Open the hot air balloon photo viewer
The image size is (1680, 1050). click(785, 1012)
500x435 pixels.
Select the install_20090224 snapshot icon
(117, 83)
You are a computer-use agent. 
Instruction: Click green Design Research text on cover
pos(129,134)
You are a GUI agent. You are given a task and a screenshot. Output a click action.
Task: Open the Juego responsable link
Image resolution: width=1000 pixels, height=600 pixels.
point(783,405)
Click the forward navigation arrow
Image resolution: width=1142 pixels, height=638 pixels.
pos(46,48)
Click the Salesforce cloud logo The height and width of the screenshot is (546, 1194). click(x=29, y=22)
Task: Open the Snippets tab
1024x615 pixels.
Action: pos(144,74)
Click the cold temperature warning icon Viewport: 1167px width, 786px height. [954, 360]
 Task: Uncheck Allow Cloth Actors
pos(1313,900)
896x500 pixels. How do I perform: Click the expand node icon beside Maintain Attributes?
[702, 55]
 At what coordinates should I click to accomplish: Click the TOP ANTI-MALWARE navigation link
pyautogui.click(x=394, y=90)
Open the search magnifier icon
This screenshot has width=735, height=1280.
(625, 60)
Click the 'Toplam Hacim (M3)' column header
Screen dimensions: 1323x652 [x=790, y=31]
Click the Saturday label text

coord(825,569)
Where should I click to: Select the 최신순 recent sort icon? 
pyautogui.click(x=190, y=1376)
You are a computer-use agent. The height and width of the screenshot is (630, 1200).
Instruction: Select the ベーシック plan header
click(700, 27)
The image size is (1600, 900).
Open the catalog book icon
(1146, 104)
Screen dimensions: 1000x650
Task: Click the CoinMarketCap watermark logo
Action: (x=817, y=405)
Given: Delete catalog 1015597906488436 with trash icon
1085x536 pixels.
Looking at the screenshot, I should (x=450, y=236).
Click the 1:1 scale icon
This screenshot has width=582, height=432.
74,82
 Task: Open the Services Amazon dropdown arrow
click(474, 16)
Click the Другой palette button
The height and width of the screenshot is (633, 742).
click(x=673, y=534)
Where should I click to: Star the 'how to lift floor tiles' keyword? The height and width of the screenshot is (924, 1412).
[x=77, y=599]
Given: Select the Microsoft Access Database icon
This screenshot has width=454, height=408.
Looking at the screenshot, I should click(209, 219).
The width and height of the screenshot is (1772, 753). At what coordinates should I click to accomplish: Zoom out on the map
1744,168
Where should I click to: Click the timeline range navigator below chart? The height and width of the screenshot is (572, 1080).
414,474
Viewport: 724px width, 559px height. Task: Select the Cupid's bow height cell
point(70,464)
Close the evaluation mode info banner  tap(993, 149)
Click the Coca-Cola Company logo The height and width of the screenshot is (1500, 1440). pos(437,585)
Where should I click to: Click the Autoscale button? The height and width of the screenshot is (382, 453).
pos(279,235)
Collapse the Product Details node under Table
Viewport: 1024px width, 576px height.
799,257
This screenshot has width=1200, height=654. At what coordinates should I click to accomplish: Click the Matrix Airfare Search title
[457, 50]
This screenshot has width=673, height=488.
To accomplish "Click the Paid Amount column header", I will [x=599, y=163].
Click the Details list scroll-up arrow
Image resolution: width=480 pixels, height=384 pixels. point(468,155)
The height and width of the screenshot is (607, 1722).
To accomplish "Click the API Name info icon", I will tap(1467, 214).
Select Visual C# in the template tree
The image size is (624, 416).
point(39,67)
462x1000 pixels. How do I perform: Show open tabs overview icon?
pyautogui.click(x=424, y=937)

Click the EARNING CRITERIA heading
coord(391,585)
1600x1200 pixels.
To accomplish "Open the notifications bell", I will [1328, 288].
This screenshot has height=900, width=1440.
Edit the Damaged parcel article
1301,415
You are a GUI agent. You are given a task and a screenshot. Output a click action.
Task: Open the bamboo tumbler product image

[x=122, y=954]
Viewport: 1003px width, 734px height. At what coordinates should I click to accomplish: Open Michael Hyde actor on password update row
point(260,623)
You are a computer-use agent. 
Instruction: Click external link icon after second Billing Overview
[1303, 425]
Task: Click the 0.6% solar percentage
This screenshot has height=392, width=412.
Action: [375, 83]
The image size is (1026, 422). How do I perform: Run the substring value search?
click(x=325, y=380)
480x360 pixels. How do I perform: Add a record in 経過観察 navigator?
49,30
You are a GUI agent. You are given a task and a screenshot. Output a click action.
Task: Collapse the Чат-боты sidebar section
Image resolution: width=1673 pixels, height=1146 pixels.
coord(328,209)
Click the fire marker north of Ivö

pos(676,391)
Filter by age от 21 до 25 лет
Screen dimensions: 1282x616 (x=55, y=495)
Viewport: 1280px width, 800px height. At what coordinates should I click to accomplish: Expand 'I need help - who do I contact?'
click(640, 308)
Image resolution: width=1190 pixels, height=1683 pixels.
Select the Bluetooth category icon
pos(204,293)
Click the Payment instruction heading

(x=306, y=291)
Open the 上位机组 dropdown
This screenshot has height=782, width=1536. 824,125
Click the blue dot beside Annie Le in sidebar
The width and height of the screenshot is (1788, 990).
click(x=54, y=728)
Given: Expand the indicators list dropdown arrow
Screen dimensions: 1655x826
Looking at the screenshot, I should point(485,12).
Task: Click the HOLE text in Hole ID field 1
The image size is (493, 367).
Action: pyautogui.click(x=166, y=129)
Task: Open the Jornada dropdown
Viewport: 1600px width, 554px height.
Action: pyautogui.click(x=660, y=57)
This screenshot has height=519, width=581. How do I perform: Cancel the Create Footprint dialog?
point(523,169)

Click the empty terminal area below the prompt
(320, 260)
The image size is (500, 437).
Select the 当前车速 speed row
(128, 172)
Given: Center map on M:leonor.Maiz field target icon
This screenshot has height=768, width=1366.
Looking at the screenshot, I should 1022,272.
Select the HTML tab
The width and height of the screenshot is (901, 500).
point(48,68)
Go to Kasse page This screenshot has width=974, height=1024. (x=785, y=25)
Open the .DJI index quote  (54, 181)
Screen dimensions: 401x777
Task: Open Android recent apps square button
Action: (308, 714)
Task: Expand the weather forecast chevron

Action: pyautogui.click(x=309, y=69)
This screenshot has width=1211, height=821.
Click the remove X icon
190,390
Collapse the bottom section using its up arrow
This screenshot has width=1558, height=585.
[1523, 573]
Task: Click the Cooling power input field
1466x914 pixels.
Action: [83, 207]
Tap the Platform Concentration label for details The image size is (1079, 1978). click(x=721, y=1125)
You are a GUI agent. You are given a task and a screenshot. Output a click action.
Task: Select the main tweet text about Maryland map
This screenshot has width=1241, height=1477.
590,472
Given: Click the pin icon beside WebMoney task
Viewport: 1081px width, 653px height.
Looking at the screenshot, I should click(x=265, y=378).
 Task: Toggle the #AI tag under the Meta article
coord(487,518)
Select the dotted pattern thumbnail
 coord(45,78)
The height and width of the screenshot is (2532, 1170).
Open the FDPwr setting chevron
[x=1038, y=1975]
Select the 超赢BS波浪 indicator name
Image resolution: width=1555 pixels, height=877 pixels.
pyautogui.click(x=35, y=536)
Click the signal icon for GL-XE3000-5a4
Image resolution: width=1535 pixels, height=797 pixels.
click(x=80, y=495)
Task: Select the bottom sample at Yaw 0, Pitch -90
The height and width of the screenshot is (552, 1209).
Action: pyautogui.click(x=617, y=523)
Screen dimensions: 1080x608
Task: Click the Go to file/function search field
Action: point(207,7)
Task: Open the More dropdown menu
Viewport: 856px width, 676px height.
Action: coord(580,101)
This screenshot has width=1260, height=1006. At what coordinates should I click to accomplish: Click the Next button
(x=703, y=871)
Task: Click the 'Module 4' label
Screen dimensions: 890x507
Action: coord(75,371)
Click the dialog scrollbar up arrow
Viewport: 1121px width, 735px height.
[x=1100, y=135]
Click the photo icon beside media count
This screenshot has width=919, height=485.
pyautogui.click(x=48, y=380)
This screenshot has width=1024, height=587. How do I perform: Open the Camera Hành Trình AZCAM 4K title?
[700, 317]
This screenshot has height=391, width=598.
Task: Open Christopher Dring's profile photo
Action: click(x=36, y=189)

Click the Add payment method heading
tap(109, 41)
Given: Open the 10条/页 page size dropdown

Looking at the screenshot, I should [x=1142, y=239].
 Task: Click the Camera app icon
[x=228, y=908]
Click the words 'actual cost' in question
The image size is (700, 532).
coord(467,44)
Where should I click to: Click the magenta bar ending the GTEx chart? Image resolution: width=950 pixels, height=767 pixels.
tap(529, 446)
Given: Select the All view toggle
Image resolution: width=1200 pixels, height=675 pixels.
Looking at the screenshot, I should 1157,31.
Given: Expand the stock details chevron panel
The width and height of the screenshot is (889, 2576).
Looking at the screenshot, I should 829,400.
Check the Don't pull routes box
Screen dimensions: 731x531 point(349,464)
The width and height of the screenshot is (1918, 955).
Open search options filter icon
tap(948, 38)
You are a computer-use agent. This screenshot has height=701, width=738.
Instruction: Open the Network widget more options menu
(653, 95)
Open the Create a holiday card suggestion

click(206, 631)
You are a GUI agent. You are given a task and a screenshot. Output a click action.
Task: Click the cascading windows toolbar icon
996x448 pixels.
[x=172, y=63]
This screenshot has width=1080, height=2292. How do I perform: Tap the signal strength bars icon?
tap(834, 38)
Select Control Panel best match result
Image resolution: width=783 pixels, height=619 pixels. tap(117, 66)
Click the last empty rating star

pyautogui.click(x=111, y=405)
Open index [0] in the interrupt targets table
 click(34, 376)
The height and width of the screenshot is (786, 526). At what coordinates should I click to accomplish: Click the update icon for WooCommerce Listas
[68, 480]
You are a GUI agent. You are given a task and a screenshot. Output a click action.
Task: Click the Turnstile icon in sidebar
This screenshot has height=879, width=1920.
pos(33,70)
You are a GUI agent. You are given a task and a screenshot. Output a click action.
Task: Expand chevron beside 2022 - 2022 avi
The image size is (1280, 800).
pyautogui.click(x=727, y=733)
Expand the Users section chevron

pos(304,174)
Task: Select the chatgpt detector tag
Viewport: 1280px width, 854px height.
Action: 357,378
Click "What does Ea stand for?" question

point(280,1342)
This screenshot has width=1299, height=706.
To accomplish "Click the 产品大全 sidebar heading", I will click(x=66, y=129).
________
REQUIRED WORK: Please retype the listing word for word, from its first line through the line containing "Task: Open the Juego responsable link", and add nothing else.

TASK SOLUTION:
Open the hot air balloon photo viewer
The image size is (1680, 1050). click(785, 1012)
500x435 pixels.
Select the install_20090224 snapshot icon
(117, 83)
You are a computer-use agent. 
Instruction: Click green Design Research text on cover
pos(129,134)
You are a GUI agent. You are given a task and a screenshot. Output a click action.
Task: Open the Juego responsable link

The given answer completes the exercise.